With theoretical peak data speeds up to 100 times faster than current 4G networks, 5G promises to enable amazing new applications and applications that have huge public value such as autonomous vehicles, AR / VR, IoT / IIoT and the ability to share potentially life-saving high-resolution medical images in real time – just to name a few. Providers of telecommunications services, cloud services and data centers look forward to 5G forming a stable “backbone” for the industrial Internet to stimulate innovative new consumer applications, corporate use cases and increased revenue streams.
There are other problems related to infrastructure costs, with the need to reduce the growing energy footprint of 5G so that it has less negative impact on the environment and provides the much-needed software control and programmability.
How do you deal with stress and relax outside the office?
Being in the early stages of launching means you have to be flexible and available almost around the clock to reach customers around the world. It is important to find and cultivate the next generation of leaders in the company and enable them so that we can scale without overloading the same people all the time. This allows for some scheduled periods during which you can take some time to unwind.
If you could go back and change a career decision, what would it be?
Maybe I would have entered the startup world sooner. Being in a big company teaches you how to build a structure and how to succeed. But organizational barriers to large companies can limit innovation.
PayPal co-founder and serial entrepreneur Peter Teale said: “A well-defined start-up is the largest group of people you can convince with a plan to build a different future. The most important strength of a new company is new thinking: even more important than agility, small size gives room for reflection. “
If you have more than 20 people, it’s hard to be so innovative. And it’s both exciting and challenging to work with an agile team.
What are the specific challenges for the region in implementing new technologies in Europe?
Most of today’s commercial 5G deployments are based on non-standard 5G deployments, where 5G deployment depends on existing 4G infrastructure, which can be a “killer” for innovation.
Technical and financial challenges must be addressed before 5G becomes a ubiquitous reality.
As Europe’s population density is higher, you can reach more people with fewer points of presence. Initial deployment takes place in dense urban areas, where costs can be amortized among more users and there is huge potential for additional applications among Smart City’s technology, industry, manufacturing and various applications. Entrepreneurial 5G applications can create new opportunities for small and medium-sized enterprises in Europe by improving their growth prospects and supporting employment.
But change can be slow and complex, given Europe’s geography – the boundaries of jurisdiction, country-specific provisions and legal frameworks present unique challenges for where to define the edge and interoperability.
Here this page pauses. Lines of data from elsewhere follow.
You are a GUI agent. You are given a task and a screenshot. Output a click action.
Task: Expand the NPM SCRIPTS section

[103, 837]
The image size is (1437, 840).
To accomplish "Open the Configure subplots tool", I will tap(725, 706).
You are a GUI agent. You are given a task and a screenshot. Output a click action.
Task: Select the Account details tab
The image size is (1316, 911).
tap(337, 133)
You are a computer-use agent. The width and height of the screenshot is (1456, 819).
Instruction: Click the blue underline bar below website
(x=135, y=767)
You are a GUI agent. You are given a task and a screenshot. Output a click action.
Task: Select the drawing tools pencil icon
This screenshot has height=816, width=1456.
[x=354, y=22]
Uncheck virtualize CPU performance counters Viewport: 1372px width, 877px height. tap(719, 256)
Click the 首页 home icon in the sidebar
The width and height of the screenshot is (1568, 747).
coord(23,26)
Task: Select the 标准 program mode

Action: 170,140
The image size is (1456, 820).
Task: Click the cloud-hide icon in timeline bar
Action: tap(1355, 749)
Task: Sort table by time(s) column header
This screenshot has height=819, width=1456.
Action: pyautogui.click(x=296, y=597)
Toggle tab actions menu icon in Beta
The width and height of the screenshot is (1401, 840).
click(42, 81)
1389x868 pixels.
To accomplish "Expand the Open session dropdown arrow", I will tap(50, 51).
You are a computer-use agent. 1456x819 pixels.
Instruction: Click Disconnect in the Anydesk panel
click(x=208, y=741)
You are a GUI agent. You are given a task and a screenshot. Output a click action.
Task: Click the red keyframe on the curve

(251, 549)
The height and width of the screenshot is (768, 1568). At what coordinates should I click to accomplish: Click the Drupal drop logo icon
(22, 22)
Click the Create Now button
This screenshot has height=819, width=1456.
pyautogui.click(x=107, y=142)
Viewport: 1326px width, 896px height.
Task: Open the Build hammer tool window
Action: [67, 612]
Businesses may want to keep the data local in place. Thus, solutions that provide specific characteristics are needed. The deployment of 5G networks depends largely on access to radio spectrum, the basis of wireless technology. As the speed of connected devices and their use increases, spectrum resources need to be harmonized across Europe to allow for the interoperability of cross-border infrastructure.
What changes in your role at work have you seen over the last year and how do you see them develop over the next 12 months?
My role is changing as the company’s focus and priorities change. Nowadays, I spend more time on customer-focused tasks while working closely to meet their needs. Prior to that, my role was mainly technical, such as the choice of products, languages, technologies we use and how we design and implement our products. I am now more focused on customer fulfillment and delivery.
What advice would you offer to someone looking to get a C-level position in your industry?
The only constant in this industry is change. It is important to always be aware of what is happening and how the change may affect your company (positively or negatively) and to learn to manage opportunities and risks accordingly.